- EXERCISE: Print the records below without any change, beginning with the line that contains "Given: Select the" and ending with the line that contains "Looking at the screenshot, I should [x=285, y=122].", both lines included.

- INPUT RECORDS:

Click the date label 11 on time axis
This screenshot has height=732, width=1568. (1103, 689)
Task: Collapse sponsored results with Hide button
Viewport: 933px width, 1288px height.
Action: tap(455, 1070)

...

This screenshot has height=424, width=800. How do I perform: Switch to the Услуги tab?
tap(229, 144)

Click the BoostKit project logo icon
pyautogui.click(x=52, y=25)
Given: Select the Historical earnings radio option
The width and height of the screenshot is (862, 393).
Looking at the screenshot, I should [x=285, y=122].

...

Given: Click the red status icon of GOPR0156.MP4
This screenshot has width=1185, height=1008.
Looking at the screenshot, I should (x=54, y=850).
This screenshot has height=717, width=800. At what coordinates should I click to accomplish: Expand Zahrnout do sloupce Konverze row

- RESPONSE:
Given: Select the Historical earnings radio option
The width and height of the screenshot is (862, 393).
Looking at the screenshot, I should [x=285, y=122].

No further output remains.